Despite being selectively cloned as females to prevent them from reproducing, dinosaurs develop the ability to produce through parthenogenesis.
Cloning for War
The use of cloning for military purposes has also been explored in various fictional works. In Doctor Who, an alien race of armored warrior beings called the Sontarans was introduced in the 1973 series “The Time Warrior.”
Sontarans are depicted as squat, bald creatures that have been genetically engineered for combat. Its weak point is a “probiotic hole,” a small hole in the back of the neck associated with the cloning process.
The concept of cloned soldiers raised for combat was revised in “The Doctor’s Daughter” (2008) when the Doctor’s DNA is used to create a warrior named Jenny.
The 1977 movie Star Wars takes place in the context of a historical conflict called the Clone Wars.
The events of this war were not fully explored until the prequel films Attack of the Clones (2002) and Revenge of the Sith (2005), which depict a space war waged by a massive army of heavily armed clone troopers leading to the founding of the Galactic Empire.

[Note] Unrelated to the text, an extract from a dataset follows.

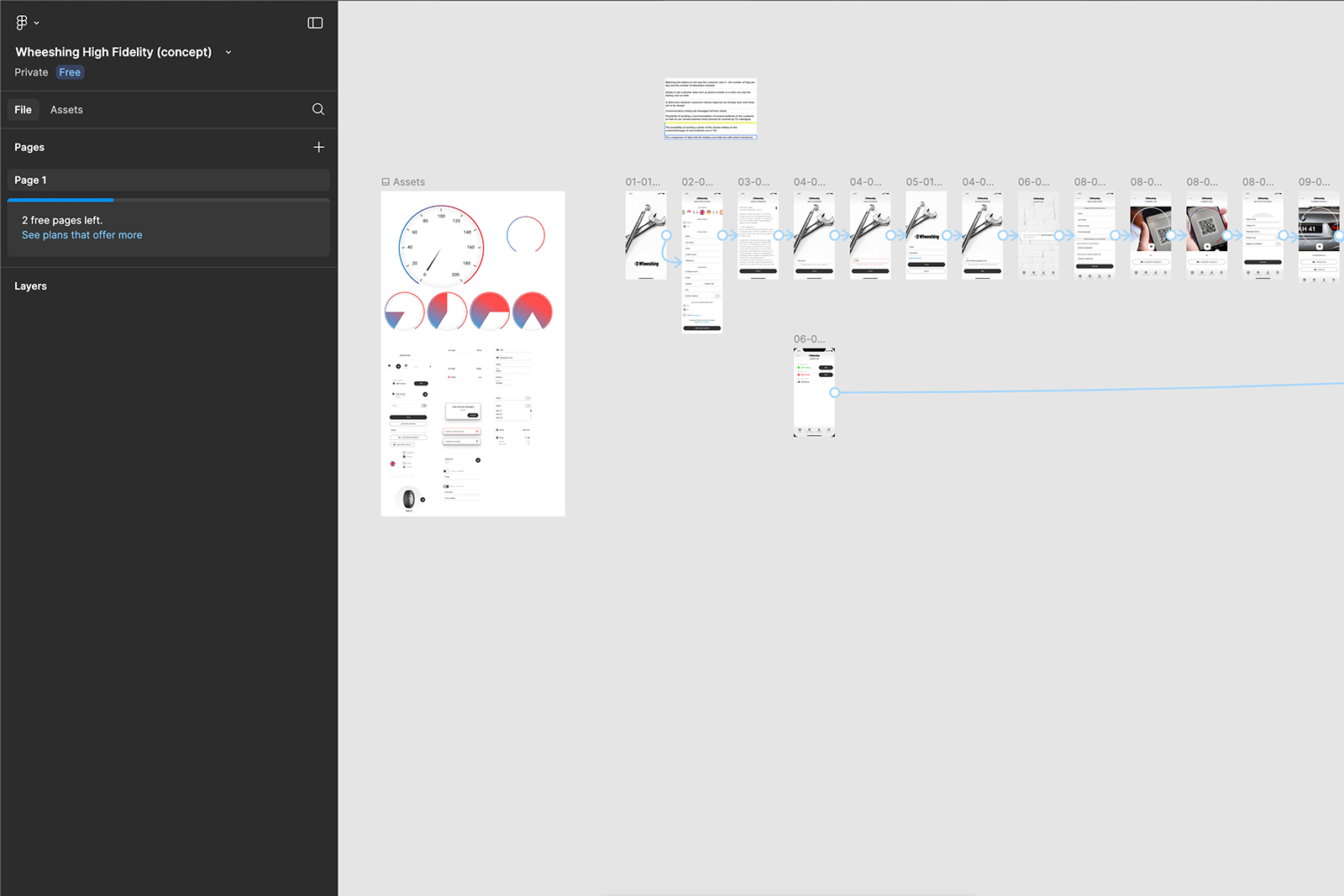This screenshot has height=896, width=1344.
Task: Select the large speedometer gauge graphic
Action: (441, 244)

Cloned soldiers are “manufactured” on an industrial scale, genetically conditioned for obedience and combat efficiency. It is also revealed that the popular character Boba Fett originated as a clone of Jango Fett, a mercenary who served as the genetic template for the clone troopers.

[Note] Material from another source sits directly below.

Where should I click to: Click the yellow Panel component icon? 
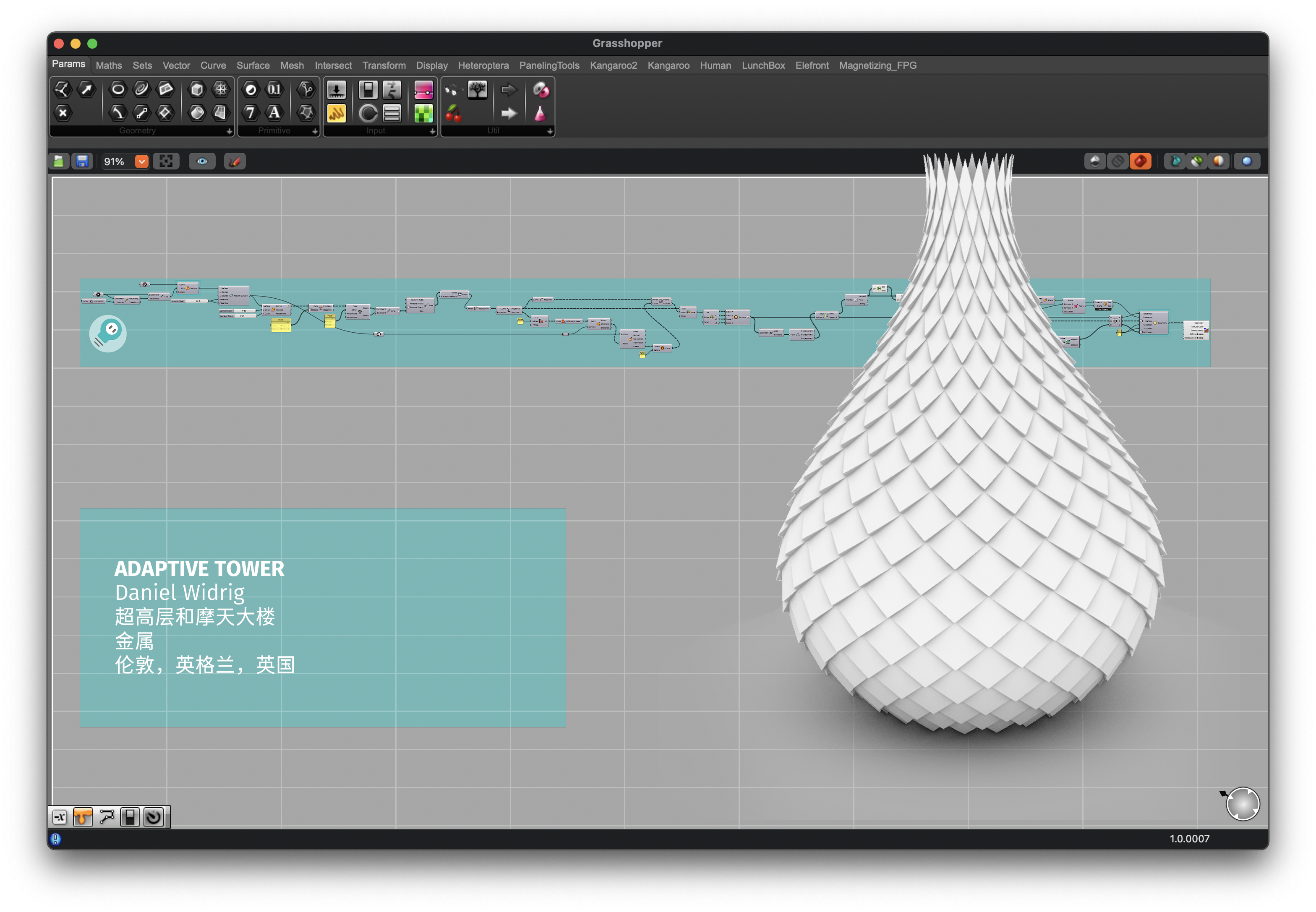336,114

Cloning has appeared in many video games. In Metal Gear Solid, the characters Solid Snake and Liquid Snake were born in a secret project as cloned soldiers.
In Halo, the cloning technology shows the recreation of organs. The Halo United Nations Faction Space Command uses cloning to train super soldiers when abducting children.
Here, non-clone children are trained as soldiers while clones covertly replace children abducted from the home.
Cloning for exploitation
A recurring subtopic of fictional cloning is the use of clones as a source of organs for transplantation.
Kazuo Ishiguro’s novel Never Let Me Go, and the film adaptation are set in an alternate history in which cloned humans are created to provide organ donations to naturally born humans.
The 2005 film The Island revolves around a similar plot, except that the clones are unaware of the reason for their existence.
In Raymond Han’s 2017 novel The Mind Clones Trilogy, a terminally ill dictator attempted to implant his mental clone into his son’s mind so that he could continue to rule the country.
Elsewhere in the trilogy, the usurpers conspired to replace the Chinese Politburo Standing Committee members using similar human clones.
The exploitation of human clones for dangerous and undesirable jobs was examined in the 2009 British science fiction film Luna.
In the futuristic novel Cloud Atlas and the subsequent film, one storyline centers on a genetically engineered clone named Sonmi ~ 451, one of the millions raised on an artificial “womb tank,” destined to serve from birth.
She is one of the thousands created for manual and emotional work; Sonmi herself works as a server in a restaurant. He later discovers that the only food source for clones, called ‘Soap,’ is made from the clones themselves.